== SHORT PROBLEM ==
In the Summer Session 2008 passage, how many juniors from Waring School visited Kansas?

== SUPPLIED PASSAGE ==
• • • • • • •

SUMMER SESSION 2008:
From June 10-June 13, 2008, nineteen juniors and three teachers from Waring School in Beverly, Massachusetts, visited Kansas. They were interested in seeing our landscape and in learning about the Kansas connection to issues of race and equality. Hosted by families lined up by Center for Kansas Studies fellow Tom Averill, these students went to Dover, Kansas, home of the Sommerset Café with its great pie, to Echo Cliff, to the Flying W Ranch (the Center helped pay for their lodging), to the State Capitol building, to the Brown v. Board Museum, to Lecompton’s Territorial Museum and to the Sunflower Music Festival. They experienced everything from rain to clear skies to tornado sirens. At the Flying W Ranch, poet Steven Hind (CKS has published four of his books of poetry) read his work and talked to the students along with Tom Averill and Amy Fleury. Some writing that came out of the experience:

The Sommerset Cafe, June 11th, 2008, Dover, Kansas--

Today I learned that the Kansa Indians existed. They were here and now they are in Oklahoma, pushed off the limestone and dirt. In the corner, a 60-year-old man sits in his overalls, t-shirt, and cap. He is watching “Days of Our Lives.” When we trooped in, he looked amused but said nothing.
   Yesterday I learned that there is a Lawrence, Kansas. It’s named after Lawrence, MA. Abolitionists settled it as part of the effort to make sure Kansas became a free state; they bled for it. Today I saw limestone cliffs in a place that is known for its flatness. The stone is soft when first exposed and can be easily worked. It is so well layered that it can be split off into blocks with ease. It cures in the air becoming hard and unworkable. I am searching for the meaning of hardening rocks. If I were clever, it would be a metaphor for the people who came here, changing and taking to the place and then becoming rooted in it, hardening into the proper form. But that does not work, the place is changing. Dover is dying, the town grows smaller as the Hamiltonian vision marches on. ADM [Archer, Daniels, Midland], we bow to thee.

• • • • • • •

== COLLECTED MATERIAL ==
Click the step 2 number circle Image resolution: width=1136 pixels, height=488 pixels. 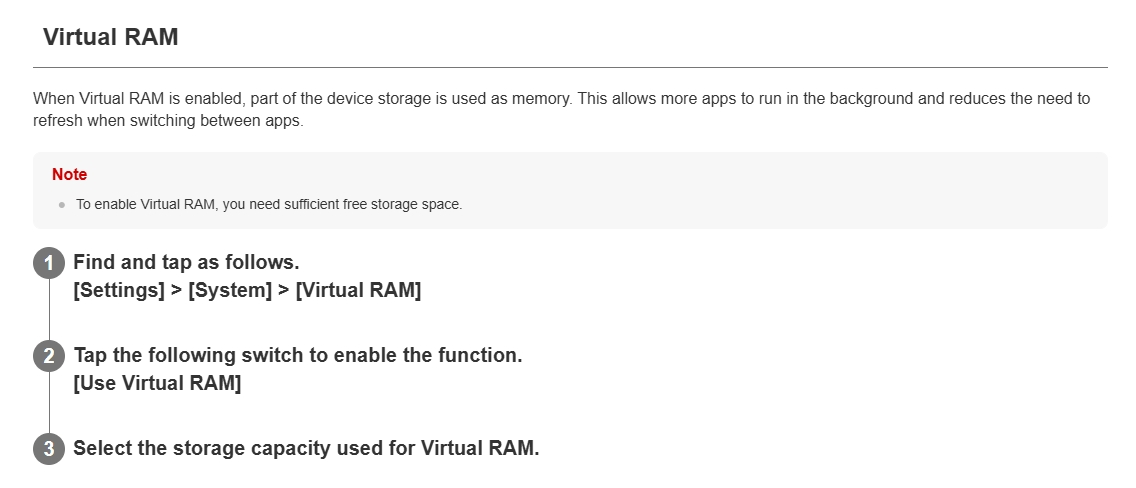tap(49, 356)
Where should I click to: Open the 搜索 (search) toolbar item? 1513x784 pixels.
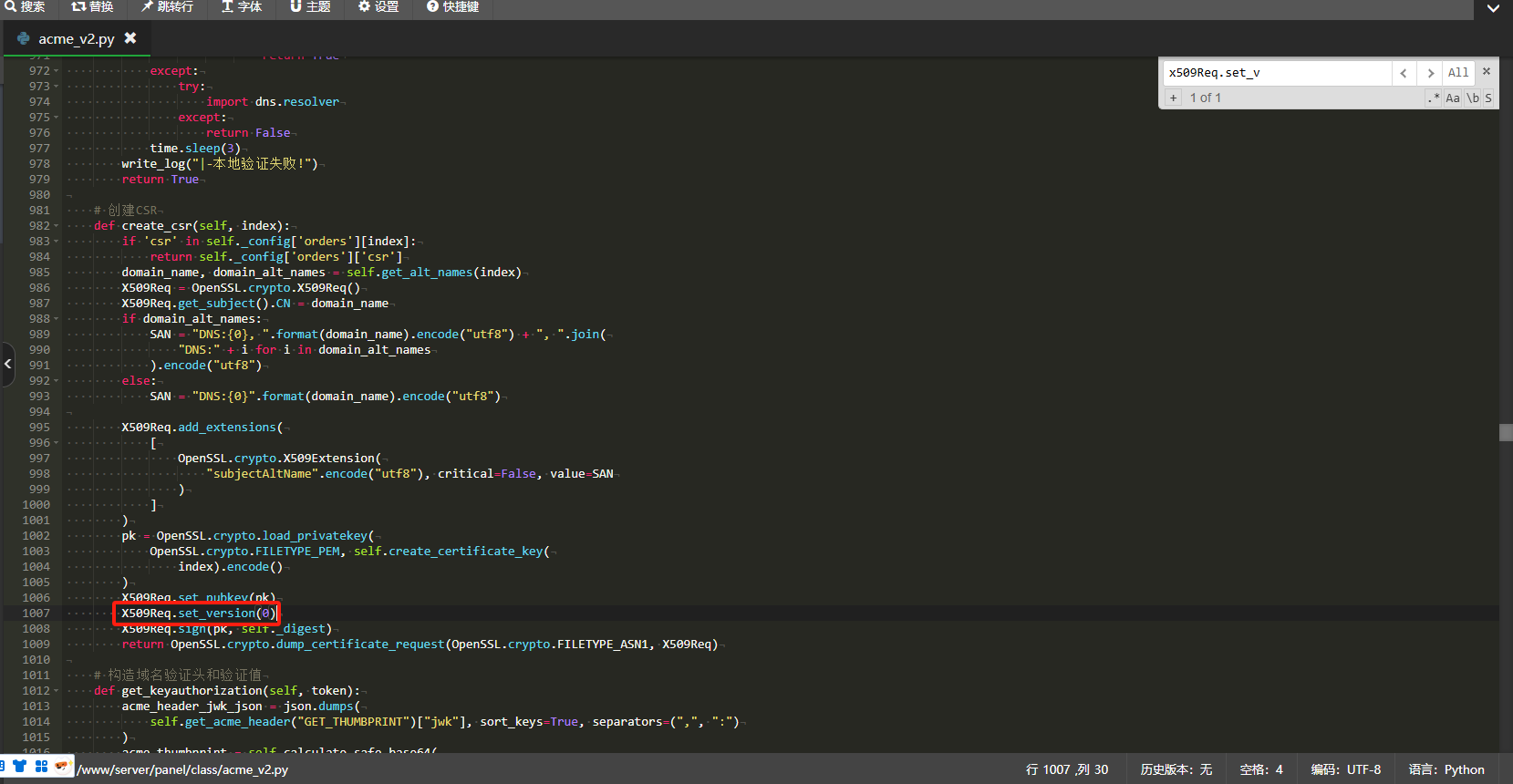tap(25, 6)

• • • • • • •

== SOLUTION BELOW ==
Nineteen juniors visited Kansas.